Another neighboring direction is audio-visual floorplan reconstruction. AV-Map predicts a 2D top-down floorplan from short input video sequences with synchronized ambisonic audio. On 85 large real-world environments, the paper reports that with glimpses spanning 26% of an area, the model estimates the whole area with 66% accuracy, and that audio contributes both geometric and semantic evidence for unseen space. This is a different technical pathway to floor-oriented agent reasoning, grounded in embodied multimodal sensing rather than abstract tool trajectories (Purushwalkam et al., 2020).

A more explicitly topology-first synthesis framework appears in GFLAN, which factorizes floorplan generation into Stage A topological planning and Stage B geometric realization. Stage A sequentially allocates room centroids via probability maps, while Stage B constructs a heterogeneous room-boundary graph and applies a Transformer-augmented GNN to regress room boundaries. The paper’s framing is especially resonant with agentic decomposition: a planner-like module decides where rooms should go, and a refiner-like module decides what precise shapes they should take (Abouagour et al., 18 Dec 2025).

There is also work on vertical localization rather than floorplan generation. The 911-response paper “Predicting Floor-Level for 911 Calls with Neural Networks and Smartphone Sensor Data” describes a pipeline that detects building entry with a neural model and then uses barometric pressure differences to infer the caller’s floor. Across 63 experiments in five NYC buildings, the system is reported to predict the correct floor level with 100% accuracy under the building-conditioned setting.
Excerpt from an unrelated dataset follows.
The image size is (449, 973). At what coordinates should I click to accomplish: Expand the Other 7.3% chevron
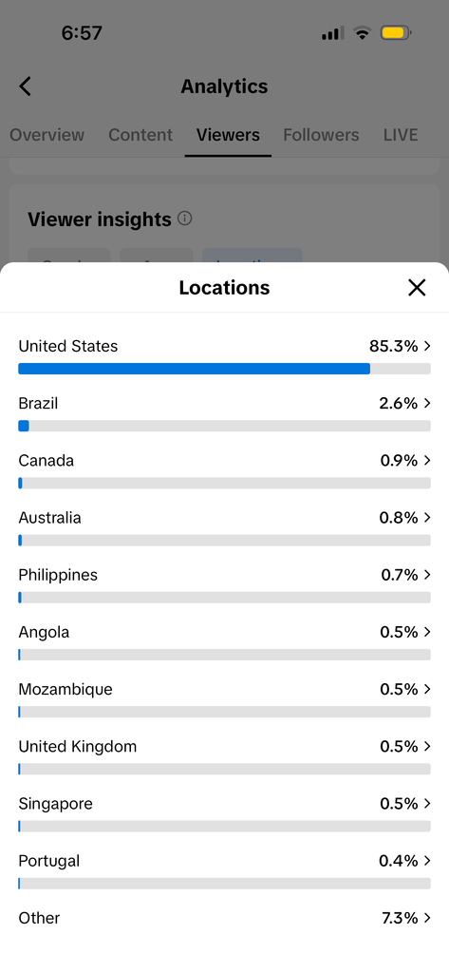426,918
In the supplied synthesis, this is described as “almost exactly an ‘AgentFloor’ system,” but its object is floor index estimation rather than tool-use evaluation or floorplan synthesis (Falcon et al., 2017).

Taken together, these neighboring works indicate that AgentFloor now sits at an intersection of at least three technical themes: benchmarking tool-using agents, reconstructing or generating architectural layouts, and estimating vertical position in buildings. A plausible implication is that future systems may combine these strands: small open-weight models could handle routine tool calls inside larger spatial pipelines, while specialized vision, geometry, or sensing modules handle the genuinely hard floor-oriented reasoning that current generalist agents still fail to solve (Karmakar et al., 1 May 2026, Petersson et al., 24 Sep 2025, Abouagour et al., 18 Dec 2025).